No temporal trends are observed for elements at any site during the study period.
SPM contamination with organic compounds also differs significantly between rivers and sampling sites. PAH concentrations are highest in the rivers Saar, Elbe and Saale while relatively low levels are detected in SPM from the rivers Rhine and Danube. In the Rhine, PAH levels increase downstream as the river flows through the densely populated area around Cologne and the Ruhr conurbation. In contrast, a downstream decrease is found in the Danube which is probably related to dilution effects by the river Inn which enters the Danube near the most downstream sampling site Jochenstein.
The organochlorine pesticides DDX (DDT and degradation products) and HCH (hexachlorobenzene) are highest in SPM from the rivers Mulde and Elbe. This may be explained by the fact that both compounds were used longer and more extensively in the former German Democratic Republic compared to the western part of Germany. Lowest levels of DDX and HCH are found in the Danube.

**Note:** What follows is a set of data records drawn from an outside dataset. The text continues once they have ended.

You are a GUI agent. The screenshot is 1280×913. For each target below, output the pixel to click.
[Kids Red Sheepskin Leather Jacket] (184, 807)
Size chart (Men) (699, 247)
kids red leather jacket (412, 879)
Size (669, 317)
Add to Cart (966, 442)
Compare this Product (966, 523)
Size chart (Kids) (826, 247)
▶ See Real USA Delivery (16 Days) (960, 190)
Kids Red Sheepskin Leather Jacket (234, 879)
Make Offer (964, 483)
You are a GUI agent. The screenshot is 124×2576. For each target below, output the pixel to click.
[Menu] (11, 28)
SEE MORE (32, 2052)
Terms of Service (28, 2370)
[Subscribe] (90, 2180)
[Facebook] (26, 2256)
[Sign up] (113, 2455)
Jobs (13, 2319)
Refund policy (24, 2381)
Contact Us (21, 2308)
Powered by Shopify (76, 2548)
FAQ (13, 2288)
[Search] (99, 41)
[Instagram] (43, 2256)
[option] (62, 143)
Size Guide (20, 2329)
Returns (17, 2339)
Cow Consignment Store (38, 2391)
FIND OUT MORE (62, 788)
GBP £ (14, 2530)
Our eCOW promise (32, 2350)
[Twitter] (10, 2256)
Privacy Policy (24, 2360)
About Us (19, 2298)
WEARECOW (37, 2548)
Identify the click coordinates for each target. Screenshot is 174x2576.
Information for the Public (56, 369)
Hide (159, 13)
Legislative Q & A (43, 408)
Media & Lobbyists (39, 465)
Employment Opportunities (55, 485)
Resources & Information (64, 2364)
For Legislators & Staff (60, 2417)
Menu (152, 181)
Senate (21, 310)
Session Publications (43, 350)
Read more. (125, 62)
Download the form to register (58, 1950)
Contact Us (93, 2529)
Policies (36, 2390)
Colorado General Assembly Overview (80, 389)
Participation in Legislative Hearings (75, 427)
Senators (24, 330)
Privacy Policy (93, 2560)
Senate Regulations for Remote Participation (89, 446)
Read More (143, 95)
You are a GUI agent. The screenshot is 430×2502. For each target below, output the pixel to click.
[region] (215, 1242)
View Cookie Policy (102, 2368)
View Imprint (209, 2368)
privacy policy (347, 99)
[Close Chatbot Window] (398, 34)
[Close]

Highest concentrations of PCB (polychlorinated biphenyls, sum of seven congeners) are usually detected in SPM from the rivers Elbe and Saar while lowest levels are observed in the Danube and at the Rhine sampling site Weil.
In the Elbe, no downstream trends are apparent for PCB, DDX and HCH and only little differences are observed between the sampling sites. The only exemption is the most downstream sampling site Blankenese where the dilution effects of the North Sea water result in significantly lower SPM contaminations. In the rivers Rhine and Saar PCB, DDX and HCH increase downstream. In contrast, lowest concentrations in the river Danube are found at the downstream sampling site Jochenstein which may be a result of dilution effects of the confluence with the river Inn.
In contrast to the findings for elements, temporal trends can be observed for the levels of several organic compounds although these trends are mostly not statistically significant because of the short study period. Examples are the decreasing concentrations of some PAH (e.g., benz[a]anthracene, benzo[a]pyrene and benzo[e]pyrene) in SPM from the Rhine and of the PCB congeners 101 and 118 in the Saar.
A direct comparison of ESB results with data of other monitoring programmes is complicated due to differences in samplings methods, sampling intervals and sampling sites. However, basic inconsistencies could not be observed and the archived material seems particular suitable for the retrospective monitoring of emerging substances.